The action takes place in two timelines, the 1960s and 1990s, as the family of Vivi Abbott remembers their lives. Every chapter is narrated by a different family member or servant, so we are able to see various perspectives of the same events. Also, a lot of the memories are tinged with the aura of nostalgia. Still, the harsh truth comes out.
It is a dark portrait of a deeply damaged family. All hidden secrets come to light as Vivi’s children remember their childhood. One that was full of sun, long summer days and crazy fun, but also one that was marked with drinking, violence and abuse. We experience full sunlight with the deepest shadows. We get to know how childhood experiences affected Siddalee, Little Shep, Baylor and Lulu and how they all try to deal with them.

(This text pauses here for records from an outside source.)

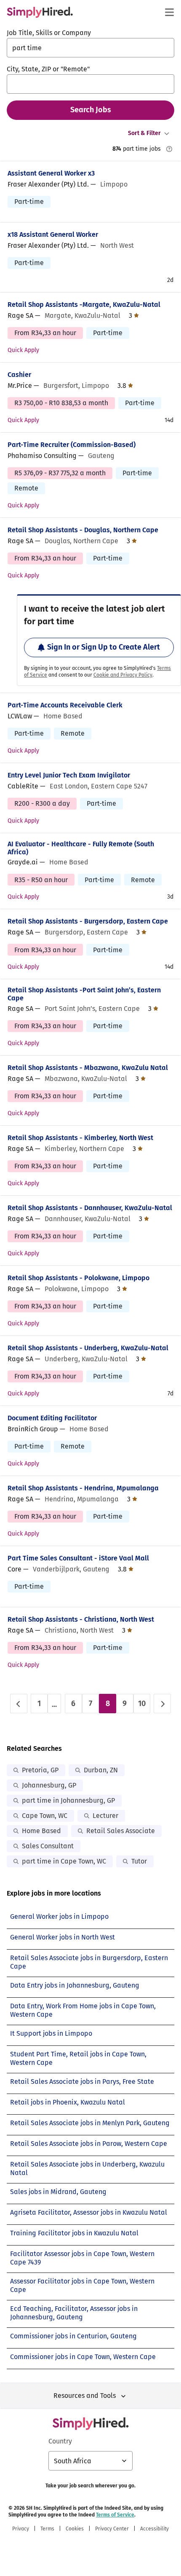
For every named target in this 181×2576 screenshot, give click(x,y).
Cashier (19, 375)
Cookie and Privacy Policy (122, 675)
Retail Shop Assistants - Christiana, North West (81, 1619)
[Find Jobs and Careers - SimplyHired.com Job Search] (40, 12)
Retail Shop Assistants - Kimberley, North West (80, 1138)
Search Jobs (90, 109)
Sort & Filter (144, 133)
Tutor (139, 1861)
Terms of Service (115, 2515)
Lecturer (105, 1816)
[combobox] (90, 47)
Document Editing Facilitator (52, 1418)
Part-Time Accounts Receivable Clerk (65, 705)
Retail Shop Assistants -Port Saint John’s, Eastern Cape (84, 994)
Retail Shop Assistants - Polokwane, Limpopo (78, 1278)
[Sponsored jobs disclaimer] (169, 149)
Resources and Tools (84, 2396)
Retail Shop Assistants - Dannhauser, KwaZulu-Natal (90, 1208)
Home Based (41, 1831)
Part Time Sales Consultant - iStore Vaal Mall (78, 1558)
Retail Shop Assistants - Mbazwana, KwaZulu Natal (88, 1068)
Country (60, 2441)
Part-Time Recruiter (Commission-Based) (72, 445)
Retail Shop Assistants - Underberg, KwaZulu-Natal (88, 1348)
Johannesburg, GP (49, 1785)
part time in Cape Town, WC (64, 1861)
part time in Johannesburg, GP (68, 1800)
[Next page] (162, 1703)
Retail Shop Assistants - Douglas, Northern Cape (83, 530)
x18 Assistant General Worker (53, 234)
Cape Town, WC (44, 1816)
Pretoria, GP (40, 1770)
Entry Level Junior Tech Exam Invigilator (69, 775)
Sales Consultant (48, 1846)
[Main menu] (169, 12)
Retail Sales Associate (120, 1831)
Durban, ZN (101, 1770)
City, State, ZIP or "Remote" (48, 69)
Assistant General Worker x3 (51, 173)
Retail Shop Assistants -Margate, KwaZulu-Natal (84, 305)
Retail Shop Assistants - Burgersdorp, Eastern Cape (88, 921)
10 (142, 1703)
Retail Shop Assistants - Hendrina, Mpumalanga (83, 1488)
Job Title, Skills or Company (49, 33)
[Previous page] (18, 1703)
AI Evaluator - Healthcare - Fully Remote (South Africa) (81, 848)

The focus here is on the children, Ya-Yas are present but more in the background as Vivi battles her demons. It is a beautiful book, one that will make you smile and remember your favourite summers. It is also a horrible book, one that will make you shudder thinking what the Abbott kids went through and how back then it could not be resolved or acted upon. It is a very human book, in the sense that it seeks to understand the reasons for people’s actions, but not to forgive or justify those that are unforgivable. There is no happy end here, there’s also no bad ending, just as in life things go on.